Even after the epoxy resin is cured, the particle size is stable and does not adversely affect the epoxy resin, so that the laminate performance hardly changes due to the presence of the rubber fine particles. Accordingly, the metal foil peeling strength, which has been a problem when a rubber compatible with the epoxy resin is added, increases. The content of the fine particles having rubber elasticity is preferably 5 or more based on 100 of the total solid weight of the epoxy resin and the curing agent.
Thereby, the flexibility of the rubber fine particles is effectively exerted, and it is more effective for lowering the thermal expansion of the laminate. Examples of fine particles having rubber elasticity include acrylic rubber fine particles, nitrile butadiene rubber (abbreviated as “NBR”) fine particles, and silicon rubber fine particles.

[0005] The method for producing a metal-foil-clad laminate according to the present invention is more preferably carried out by adding an epoxy resin and a curing agent to a rubber fine particle-dispersed epoxy resin varnish to a solid weight of 100%.

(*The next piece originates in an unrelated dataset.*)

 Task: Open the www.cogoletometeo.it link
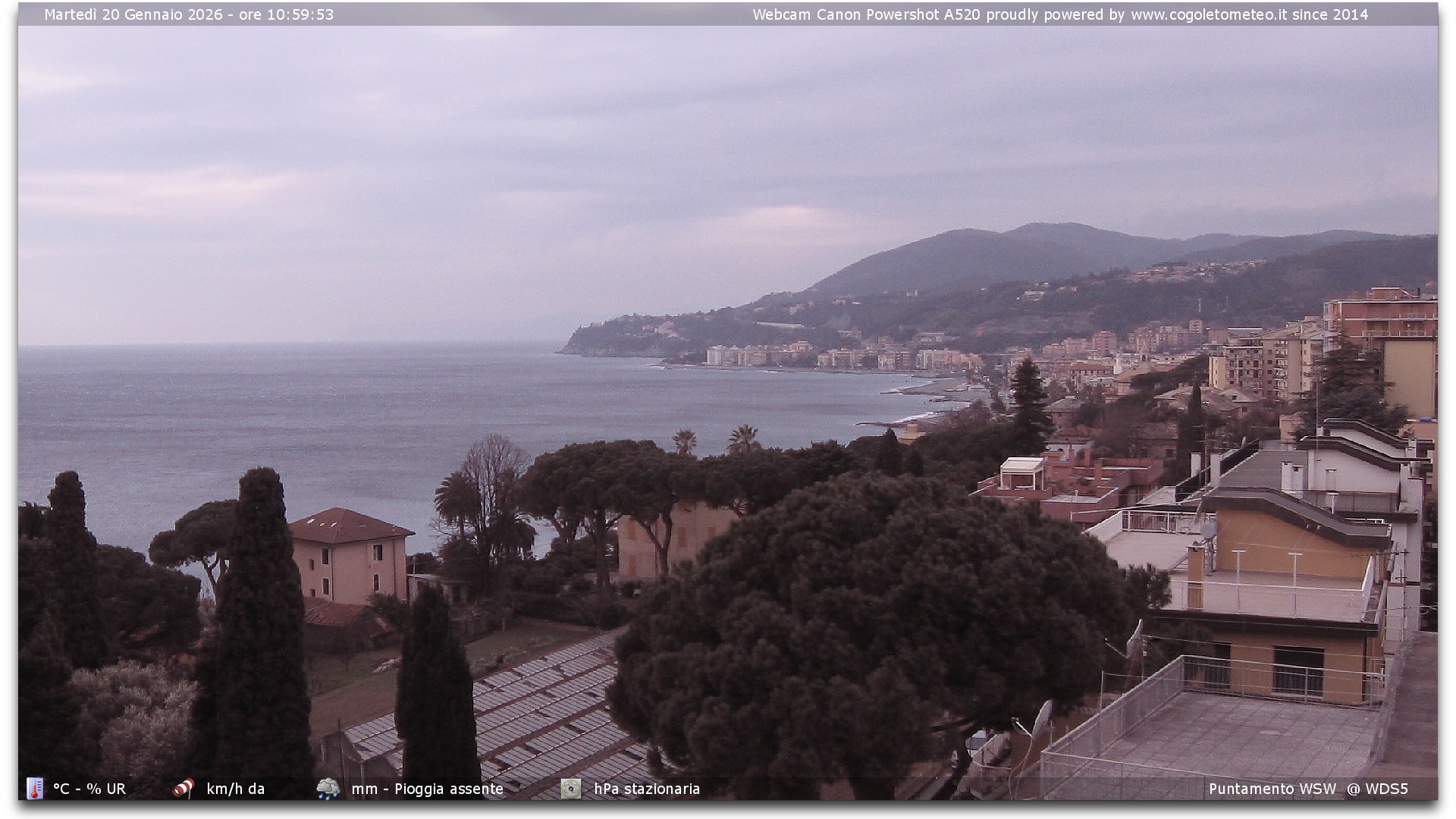click(x=1208, y=14)
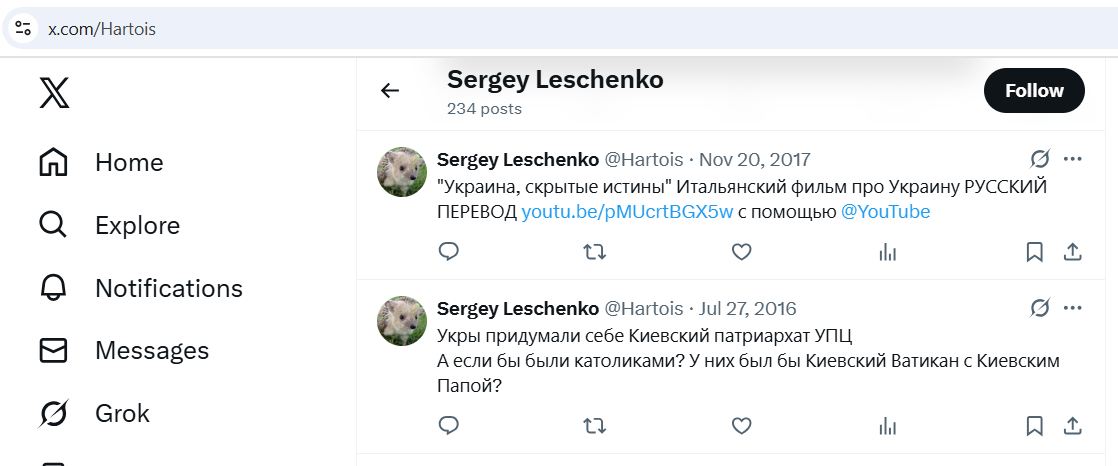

And a rubber compatible with the epoxy resin in an amount of 20 or less. When the rubber fine particles and the rubber compatible with the epoxy resin are used in combination, the coefficient of thermal expansion is further reduced due to the synergistic effect of the two flexible agents. By setting the compounding amount of the rubber compatible with the epoxy resin to 20 or less based on the total solid weight 100 of the epoxy resin and the curing agent in the varnish,
Since the rubber fine particles act so as to compensate for the defect of the rubber compatible with the epoxy resin, the peeling strength of the metal foil does not decrease, and there is no problem in the tackiness of the prepreg. Examples of the rubber compatible with the epoxy resin include an acrylic rubber. For example, an acrylic rubber represented by the following (formula 1) is preferable. This is because the balance of the performance of the manufactured laminated plate is improved. Further, when R _{1 in} the molecule of the acrylic rubber represented by (Formula 1) is partially substituted with a functional group containing an epoxy group, the metal foil peeling strength is further increased. This is presumed to be due to the good reactivity of the epoxy group in the acrylic rubber molecule. The acrylic rubber fine particle-dispersed epoxy resin varnish and the NBR fine particle-dispersed epoxy resin varnish may be combined with silicon rubber fine particles in place of the rubber compatible with the epoxy resin, respectively.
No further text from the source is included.